Neuroengineers have created a tiny surgical implant that can electrically stimulate the brain and nervous system without using a battery or wired power supply. The device draws its power from magnetic energy and is about the size of a grain of rice. It is the first magnetically powered neural stimulator that produces the same kind of high-frequency signals as clinically approved, battery-powered implants that are used to treat epilepsy, Parkinson’s disease, chronic pain, and other conditions.

The implant’s key ingredient is a thin film of “magnetoelectric” material that converts magnetic energy directly into an electrical voltage. The method avoids the drawbacks of radio waves, ultrasound, light, and even magnetic coils, all of which have been proposed for powering tiny wireless implants and have been shown to suffer from interference with living tissue or produce harmful amounts of heat.

Tiny implants capable of modulating activity of the brain and nervous system could have wide-ranging implications. While battery-powered implants are frequently used to treat epilepsy and reduce tremors in patients with Parkinson’s disease, research has shown that neural stimulation could be useful for treating depression, obsessive-compulsive disorders, and more than a third of those who suffer from chronic pain that often leads to anxiety, depression, and opioid addiction.

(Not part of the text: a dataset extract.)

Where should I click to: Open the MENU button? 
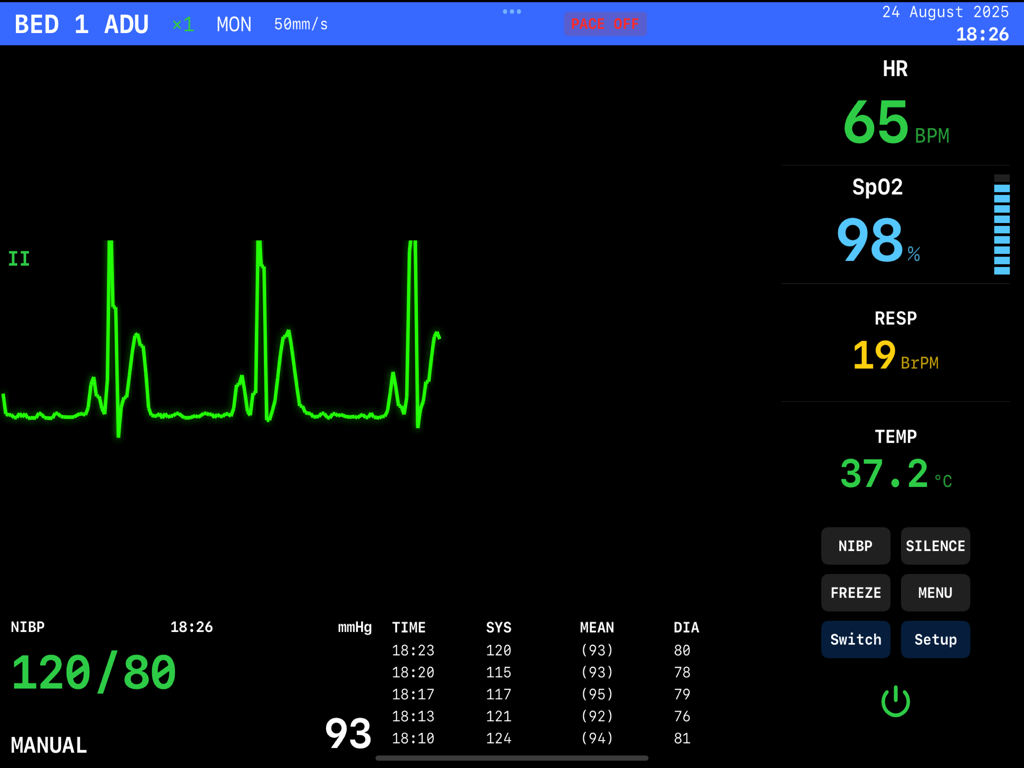(935, 592)
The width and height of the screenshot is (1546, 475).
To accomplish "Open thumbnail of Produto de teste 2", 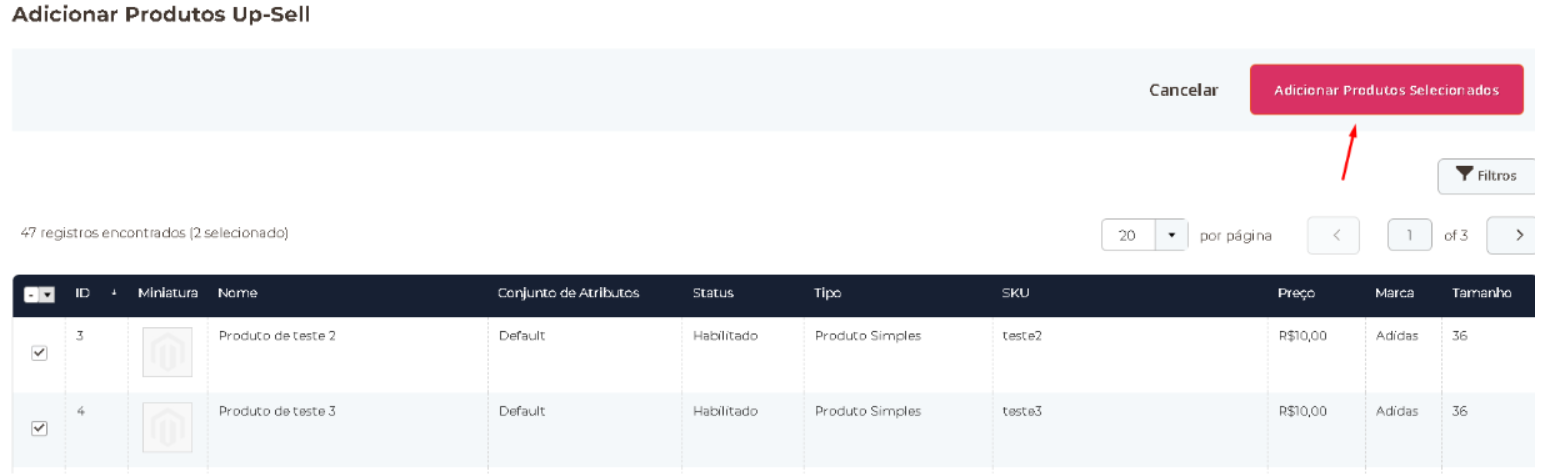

The miniaturization is important because the key to making neural stimulation therapy more widely available is creating battery-free, wireless devices that are small enough to be implanted without major surgery. Devices about the size of a grain of rice could be implanted almost anywhere in the body with a minimally invasive procedure similar to the one used to place stents in blocked arteries.

To make the device wireless, the researchers used layers of two very different materials in a single film. The first layer — a magnetostrictive foil of iron, boron, silicon, and carbon — vibrates at a molecular level when it’s placed in a magnetic field. The second, a piezoelectric crystal, converts mechanical stress directly into an electric voltage. The acoustic reverberations activate the piezoelectric half of the film.